You don't need that first WHERE clause, the aggregation you're doing on line 2 is enough to get your groupings correct.

I've got a new aggregating APOC proc committed which should be able to more concisely handle a case like this, giving you all items that have the max (or min) of a certain value without having to do a rematch as in this query. That should go out with the next APOC release.

andy_hegedus · ‎10-09-2020

Hi,

How about a slight modification where the key value is in the relationship.
(A:Node1)-[r:by]-(c:NodeB)

Goal: for each A return B where r.key is maximum for the grouping of A to multiple B nodes.

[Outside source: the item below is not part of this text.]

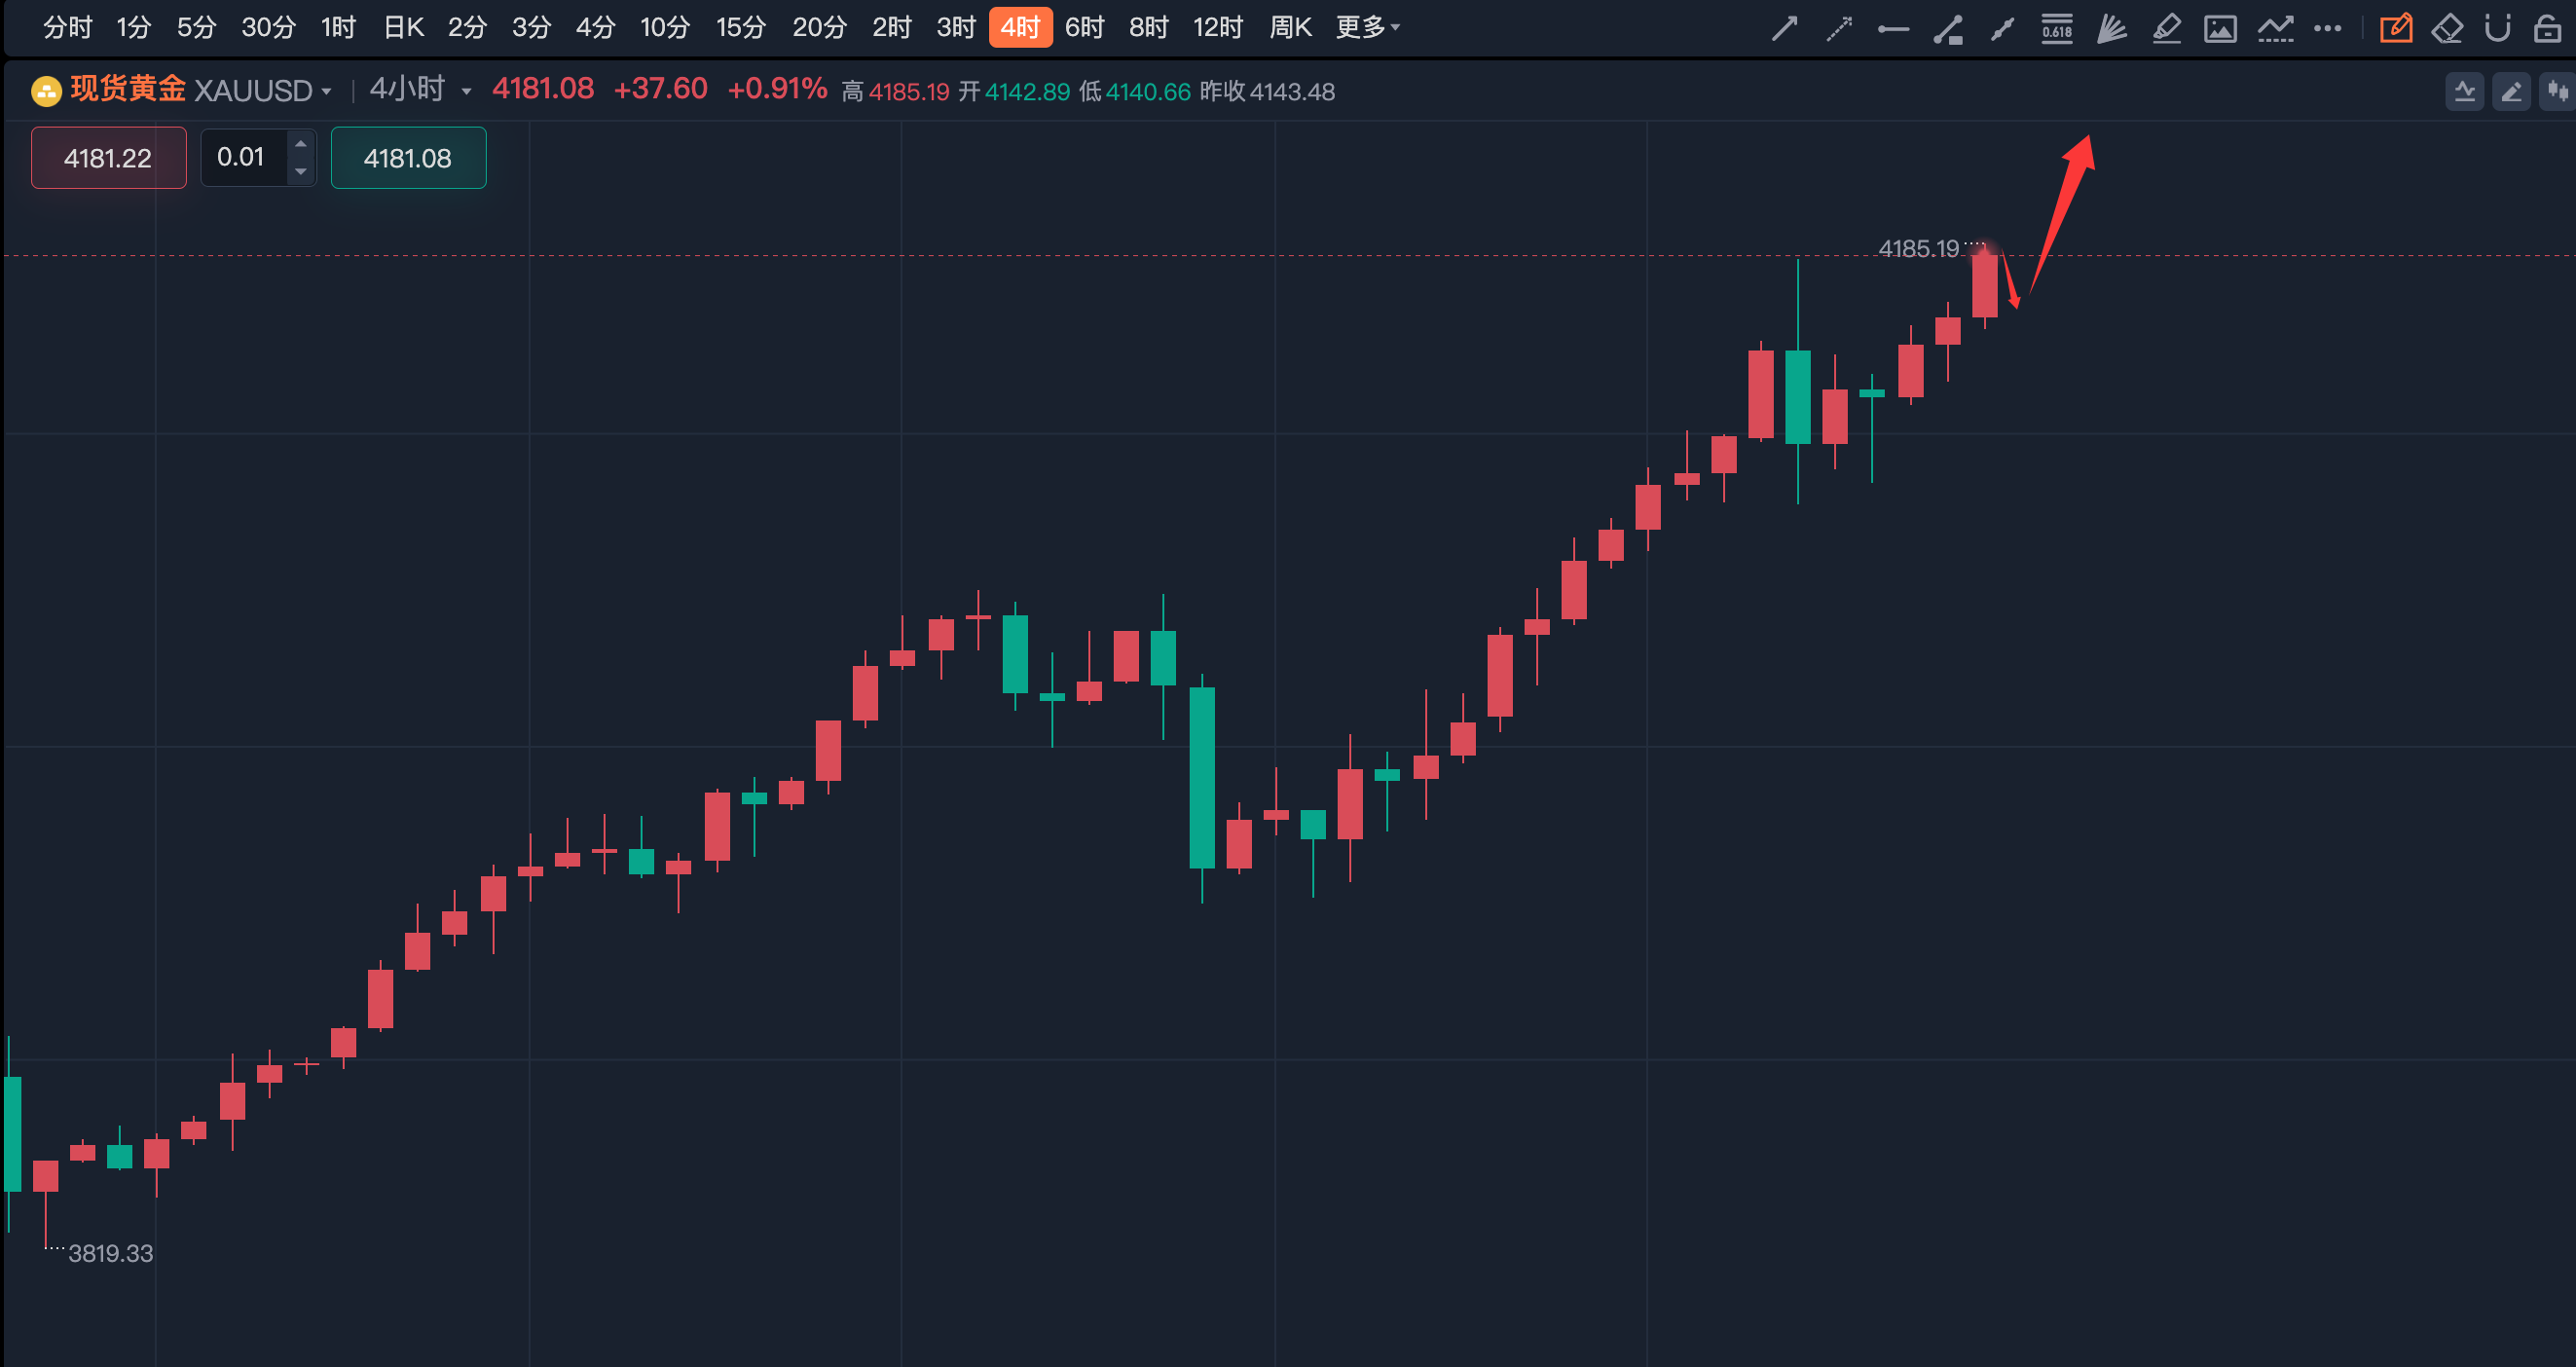
Task: Click the 0.01 lot size input field
Action: point(241,157)
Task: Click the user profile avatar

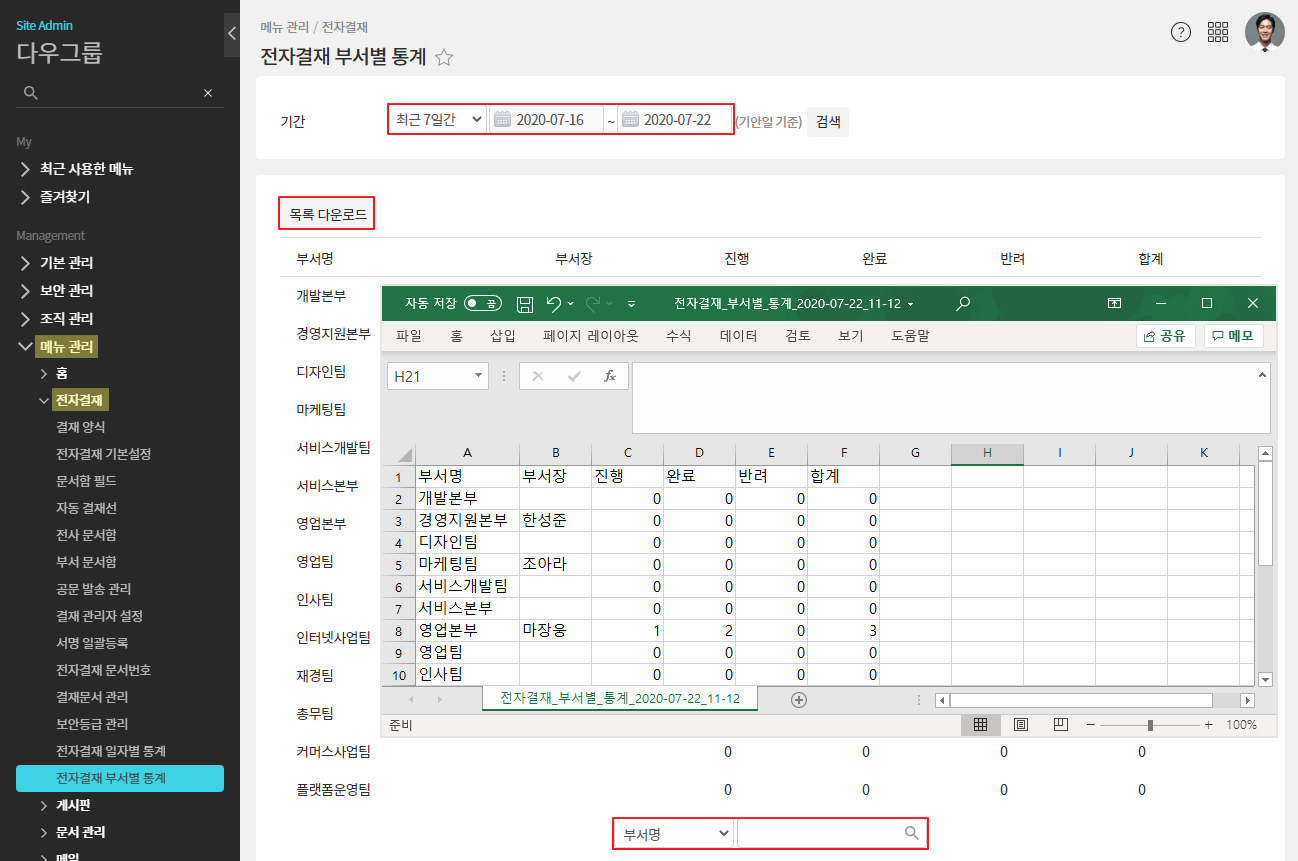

Also which of the APOC procedures would avoid needing to do the rematch?
Andy

andrew_bowman · ‎10-09-2020

The function is apoc.agg.maxItems() (there's a minItems() variant as well).

You can use CALL apoc.help('maxItems()') to find the description and signature of the function. If it doesn't return, then your version of APOC doesn't contain it, and you might want to look for the latest compatible upgrade for your Neo4j version.

Usage would be like:

MATCH (A:Node1)-[r:by]-(c:NodeB)
WITH A, apoc.agg.maxItems(c, r.key) as result
RETURN A, result.value as max, result.items as topBNodes

In the params, note that we're treating the item (c) separate from the value for which we're calculating the max (r.key). In the resulting map, we can extract the value (this is the maximum value) and the items are the list of all the items with that max value (in case there were ties). If you just need 1, then you can use result.items[0] or head(result.items) to get the first one in the list.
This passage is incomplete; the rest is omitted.